Dans ce sens la perte d’une chose mène directement au gain d’autre chose et la question est : Quoi ? Qu’est-ce qui a été perdu et, par conséquent, qu’est-ce qui a été gagné ? Ce qui a été perdu concerne l’esthétique, au sens le plus élevé, c’est-à-dire un aspect qui dépasse le simple goût personnel. Beaucoup d’œuvres modernes sont classées comme intéressantes, mais peu saisissent le spectateur ou l’auditeur par leur beauté intrinsèque, profonde. Ce qui a été gagné se situe dans le domaine de la liberté, une créativité sans borne, une expression artistique sans entraves. L’artiste moderne ne se laisse pas dicter la loi, ne se laisse pas freiner par des règles, sauf éventuellement certaines règles concernant la technique à mettre en œuvre. Il veut s’exprimer lui-même, être original et ne pas copier si possible.

Mais dans cet ensemble de choses, pourquoi l’esthétique semble-t-elle régresser, reculer ? Ou bien faut-il changer les critères et envisager le « Beau » autrement ? Si nous observons des tableaux de grands Maîtres du passé, nous devons constater que, au-delà du sujet qui a été tangiblement abordé, la plupart d’entre eux nous sautent aux yeux par l’harmonie et la beauté dont ils témoignent. Nous pouvons personnellement préférer une nature morte à un portrait, ou un paysage à un champ de bataille, mais ces œuvres présentent à nos yeux quasi invariablement le « Beau », on ne peut pas le nier. D’où cela vient-il ?

Pour trouver la réponse à cette question il est peut-être utile de se poser d’abord une autre question : « Pourquoi les artistes modernes n’aiment pas ou plus se laisser limiter par des règles ou des lois ? Et quelle était l’attitude des artistes plus anciens à cet égard ? » Ici nous pouvons constater qu’avant le début du XIXème siècle, le domaine de l’art était beaucoup plus règlementé, structuré, que ce n’est aujourd’hui le cas. Jadis l’artiste savait qu’en choisissant le domaine de l’art comme centre de son attention, de sa vie, il serait obligé de se soumettre à une discipline sérieuse et prolongée.
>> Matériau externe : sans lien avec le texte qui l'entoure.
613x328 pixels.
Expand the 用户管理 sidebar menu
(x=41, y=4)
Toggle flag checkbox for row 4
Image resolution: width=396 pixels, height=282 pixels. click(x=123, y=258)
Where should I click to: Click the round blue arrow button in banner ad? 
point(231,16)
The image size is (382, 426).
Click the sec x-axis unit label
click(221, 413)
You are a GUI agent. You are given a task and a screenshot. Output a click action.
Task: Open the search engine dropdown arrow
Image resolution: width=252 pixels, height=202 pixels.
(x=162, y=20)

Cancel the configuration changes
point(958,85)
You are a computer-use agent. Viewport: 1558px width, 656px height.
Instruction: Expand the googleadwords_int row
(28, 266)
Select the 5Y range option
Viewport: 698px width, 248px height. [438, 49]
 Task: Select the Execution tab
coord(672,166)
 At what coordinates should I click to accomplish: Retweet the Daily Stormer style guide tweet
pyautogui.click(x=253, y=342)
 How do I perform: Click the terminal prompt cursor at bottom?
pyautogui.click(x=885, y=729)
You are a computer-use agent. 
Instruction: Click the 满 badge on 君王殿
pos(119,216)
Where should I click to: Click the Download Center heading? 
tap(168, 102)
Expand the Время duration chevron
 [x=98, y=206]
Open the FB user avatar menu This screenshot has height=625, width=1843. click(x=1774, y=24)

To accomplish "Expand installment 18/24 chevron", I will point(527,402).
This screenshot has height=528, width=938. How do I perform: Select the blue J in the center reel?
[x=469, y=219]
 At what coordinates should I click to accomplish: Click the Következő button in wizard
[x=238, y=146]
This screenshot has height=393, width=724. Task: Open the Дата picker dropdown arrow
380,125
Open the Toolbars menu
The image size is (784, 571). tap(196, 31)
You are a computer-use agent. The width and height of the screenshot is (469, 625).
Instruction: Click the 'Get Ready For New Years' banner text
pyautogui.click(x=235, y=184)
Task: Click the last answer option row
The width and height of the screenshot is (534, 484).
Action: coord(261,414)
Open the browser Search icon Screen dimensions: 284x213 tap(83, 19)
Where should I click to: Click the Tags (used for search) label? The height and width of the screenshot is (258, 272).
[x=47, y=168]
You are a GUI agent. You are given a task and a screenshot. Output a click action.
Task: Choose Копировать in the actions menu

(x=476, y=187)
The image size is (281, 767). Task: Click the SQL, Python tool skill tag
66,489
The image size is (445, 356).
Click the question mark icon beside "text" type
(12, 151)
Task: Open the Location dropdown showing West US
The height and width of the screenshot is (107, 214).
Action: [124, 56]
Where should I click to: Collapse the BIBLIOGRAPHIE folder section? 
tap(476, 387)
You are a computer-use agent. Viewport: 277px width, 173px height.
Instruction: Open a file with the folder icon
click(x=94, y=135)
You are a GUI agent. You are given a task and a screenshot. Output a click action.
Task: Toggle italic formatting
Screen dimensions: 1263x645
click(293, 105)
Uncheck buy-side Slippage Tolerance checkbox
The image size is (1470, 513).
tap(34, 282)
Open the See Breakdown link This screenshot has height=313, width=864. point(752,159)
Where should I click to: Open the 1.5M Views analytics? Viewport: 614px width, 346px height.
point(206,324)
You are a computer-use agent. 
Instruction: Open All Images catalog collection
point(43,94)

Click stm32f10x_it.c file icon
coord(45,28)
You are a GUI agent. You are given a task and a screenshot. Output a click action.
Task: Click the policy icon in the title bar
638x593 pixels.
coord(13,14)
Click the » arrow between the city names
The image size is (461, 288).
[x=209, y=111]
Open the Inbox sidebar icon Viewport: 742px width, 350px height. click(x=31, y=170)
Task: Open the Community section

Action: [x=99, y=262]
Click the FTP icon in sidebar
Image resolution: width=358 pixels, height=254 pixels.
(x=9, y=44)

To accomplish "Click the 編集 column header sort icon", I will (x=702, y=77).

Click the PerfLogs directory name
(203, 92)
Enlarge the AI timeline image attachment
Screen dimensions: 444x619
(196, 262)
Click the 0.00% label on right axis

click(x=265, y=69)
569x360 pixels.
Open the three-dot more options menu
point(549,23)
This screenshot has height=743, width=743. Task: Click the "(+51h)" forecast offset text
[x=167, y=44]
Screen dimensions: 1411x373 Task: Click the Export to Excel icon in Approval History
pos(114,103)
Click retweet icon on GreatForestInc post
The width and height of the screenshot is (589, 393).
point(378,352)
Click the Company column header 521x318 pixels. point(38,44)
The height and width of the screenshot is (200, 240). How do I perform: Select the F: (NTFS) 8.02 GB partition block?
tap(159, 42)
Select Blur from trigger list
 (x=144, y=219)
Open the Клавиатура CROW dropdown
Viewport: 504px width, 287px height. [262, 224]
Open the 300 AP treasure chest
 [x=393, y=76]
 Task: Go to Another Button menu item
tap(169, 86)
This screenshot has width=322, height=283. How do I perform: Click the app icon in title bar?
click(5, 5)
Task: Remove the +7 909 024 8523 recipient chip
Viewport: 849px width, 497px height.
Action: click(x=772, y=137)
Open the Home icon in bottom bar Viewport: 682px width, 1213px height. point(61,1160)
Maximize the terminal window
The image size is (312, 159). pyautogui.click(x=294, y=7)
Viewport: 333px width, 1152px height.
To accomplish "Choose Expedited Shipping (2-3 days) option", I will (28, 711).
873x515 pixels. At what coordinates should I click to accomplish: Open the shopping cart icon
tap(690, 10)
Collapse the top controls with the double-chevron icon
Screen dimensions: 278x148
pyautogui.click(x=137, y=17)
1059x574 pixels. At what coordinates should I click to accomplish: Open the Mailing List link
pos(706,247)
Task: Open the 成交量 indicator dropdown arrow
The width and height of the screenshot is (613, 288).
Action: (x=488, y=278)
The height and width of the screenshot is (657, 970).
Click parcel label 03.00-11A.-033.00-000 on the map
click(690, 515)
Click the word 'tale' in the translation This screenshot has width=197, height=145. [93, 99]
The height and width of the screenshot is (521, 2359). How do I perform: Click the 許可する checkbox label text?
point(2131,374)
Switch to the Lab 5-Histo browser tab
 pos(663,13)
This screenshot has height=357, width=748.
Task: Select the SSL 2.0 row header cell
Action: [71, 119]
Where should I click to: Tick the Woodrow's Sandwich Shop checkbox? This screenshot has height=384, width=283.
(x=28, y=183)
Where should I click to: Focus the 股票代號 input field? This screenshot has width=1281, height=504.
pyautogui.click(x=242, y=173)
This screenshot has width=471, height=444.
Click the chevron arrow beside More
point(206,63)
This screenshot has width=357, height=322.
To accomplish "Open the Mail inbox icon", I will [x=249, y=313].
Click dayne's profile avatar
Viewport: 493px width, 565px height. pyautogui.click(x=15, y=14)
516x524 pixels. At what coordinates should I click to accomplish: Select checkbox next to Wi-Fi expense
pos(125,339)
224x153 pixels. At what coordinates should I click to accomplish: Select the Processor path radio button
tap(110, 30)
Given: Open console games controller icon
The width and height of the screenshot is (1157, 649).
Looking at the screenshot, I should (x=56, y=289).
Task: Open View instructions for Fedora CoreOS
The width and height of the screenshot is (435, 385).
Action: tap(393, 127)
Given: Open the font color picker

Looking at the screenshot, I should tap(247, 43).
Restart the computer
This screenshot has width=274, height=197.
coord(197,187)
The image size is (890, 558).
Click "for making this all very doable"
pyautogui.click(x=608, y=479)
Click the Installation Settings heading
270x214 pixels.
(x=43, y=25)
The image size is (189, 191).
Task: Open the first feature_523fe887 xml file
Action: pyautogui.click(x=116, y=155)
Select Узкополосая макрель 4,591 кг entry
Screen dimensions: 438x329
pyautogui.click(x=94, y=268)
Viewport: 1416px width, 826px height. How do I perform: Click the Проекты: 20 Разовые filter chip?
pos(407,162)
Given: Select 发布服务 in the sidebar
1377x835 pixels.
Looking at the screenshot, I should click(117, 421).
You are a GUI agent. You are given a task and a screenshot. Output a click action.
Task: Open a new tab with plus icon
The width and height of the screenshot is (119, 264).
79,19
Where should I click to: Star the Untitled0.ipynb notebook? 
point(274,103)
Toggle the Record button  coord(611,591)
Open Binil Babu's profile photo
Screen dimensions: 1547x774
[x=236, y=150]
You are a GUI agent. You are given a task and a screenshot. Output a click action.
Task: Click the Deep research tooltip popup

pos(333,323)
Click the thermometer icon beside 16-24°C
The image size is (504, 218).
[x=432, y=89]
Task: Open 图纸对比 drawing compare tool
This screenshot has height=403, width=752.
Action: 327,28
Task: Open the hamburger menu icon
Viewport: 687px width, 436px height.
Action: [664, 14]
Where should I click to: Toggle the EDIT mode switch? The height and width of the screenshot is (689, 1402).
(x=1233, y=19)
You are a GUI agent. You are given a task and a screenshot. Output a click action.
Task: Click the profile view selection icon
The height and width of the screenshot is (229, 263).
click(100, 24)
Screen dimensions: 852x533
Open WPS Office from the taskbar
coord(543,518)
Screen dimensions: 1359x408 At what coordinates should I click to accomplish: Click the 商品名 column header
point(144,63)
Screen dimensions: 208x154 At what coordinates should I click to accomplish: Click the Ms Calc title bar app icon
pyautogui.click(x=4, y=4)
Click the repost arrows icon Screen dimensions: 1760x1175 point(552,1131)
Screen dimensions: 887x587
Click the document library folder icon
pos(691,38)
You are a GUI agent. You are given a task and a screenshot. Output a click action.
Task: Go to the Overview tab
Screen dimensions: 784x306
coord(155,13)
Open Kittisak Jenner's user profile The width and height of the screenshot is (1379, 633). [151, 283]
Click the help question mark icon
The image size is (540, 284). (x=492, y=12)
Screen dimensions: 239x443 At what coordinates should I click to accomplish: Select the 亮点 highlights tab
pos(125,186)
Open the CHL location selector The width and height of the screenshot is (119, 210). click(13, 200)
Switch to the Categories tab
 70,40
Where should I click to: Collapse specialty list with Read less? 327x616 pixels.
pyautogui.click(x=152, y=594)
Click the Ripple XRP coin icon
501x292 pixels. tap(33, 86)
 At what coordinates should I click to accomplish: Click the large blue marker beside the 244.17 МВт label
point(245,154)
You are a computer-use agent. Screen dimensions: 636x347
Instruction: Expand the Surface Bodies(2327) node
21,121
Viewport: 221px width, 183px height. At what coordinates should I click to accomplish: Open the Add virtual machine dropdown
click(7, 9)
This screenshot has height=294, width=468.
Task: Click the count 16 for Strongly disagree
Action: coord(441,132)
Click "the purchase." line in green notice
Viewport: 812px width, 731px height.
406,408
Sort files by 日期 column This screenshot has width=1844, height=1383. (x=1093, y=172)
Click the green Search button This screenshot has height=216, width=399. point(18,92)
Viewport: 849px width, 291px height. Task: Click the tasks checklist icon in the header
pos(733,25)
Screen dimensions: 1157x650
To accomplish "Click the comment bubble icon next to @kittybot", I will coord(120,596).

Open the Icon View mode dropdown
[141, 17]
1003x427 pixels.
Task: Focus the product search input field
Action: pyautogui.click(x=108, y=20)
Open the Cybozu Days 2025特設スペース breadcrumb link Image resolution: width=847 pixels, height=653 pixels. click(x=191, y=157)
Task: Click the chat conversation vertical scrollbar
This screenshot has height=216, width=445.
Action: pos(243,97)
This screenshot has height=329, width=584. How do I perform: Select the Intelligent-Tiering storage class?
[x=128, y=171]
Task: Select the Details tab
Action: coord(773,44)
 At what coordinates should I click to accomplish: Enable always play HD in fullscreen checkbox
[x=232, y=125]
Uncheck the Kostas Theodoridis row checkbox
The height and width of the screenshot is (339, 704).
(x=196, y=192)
Son métier, son art, il ne pouvait pas l’apprendre, le saisir avec tout son être, juste en quelques années. Cela exigeait bien plus que cela, cela exigeait toute une vie. Souvent, cette vocation, il la sentait très, très jeune, et il avait l’honneur de l’annoncer à sa famille, à ses parents. Le talent, le don pour le domaine des arts, était considéré comme une faveur accordée à l’homme, comme une grâce divine. A l’époque, l’enfant ou le jeune adulte n’inventait pas une histoire en exprimant son choix de vie à son entourage, à ses parents. Il leur témoignait de son destin, de ce qu’il ressentait au plus profond de lui-même comme sa voie et personne n’en doutait. Certes il y a eu des cas où le destin personnel de certains individus ne correspondait pas aux désirs des parents, ou d’un parent, souvent le père, mais en règle générale on respectait les choix dont on sentait profondément la légitimité.

A l’entrée de l’âge moderne, au début du XIXème siècle, les choses ont changé. La révolution française avait fait sentir sa démarche en Occident, les pauvres se révoltaient contre leur sort et à l’intérieur de beaucoup d’hommes l’intellect s’éveillait, et avec lui la soif de connaître, mais aussi avec le sens critique. L’église commençait à vaciller sur ses fondements, la science aiguisait son épée, et l’art commençait à douter de lui-même. Car l’intellect ‒ et avec lui la science ‒ pouvait tout à fait exister sans Dieu, et aussi sans beauté.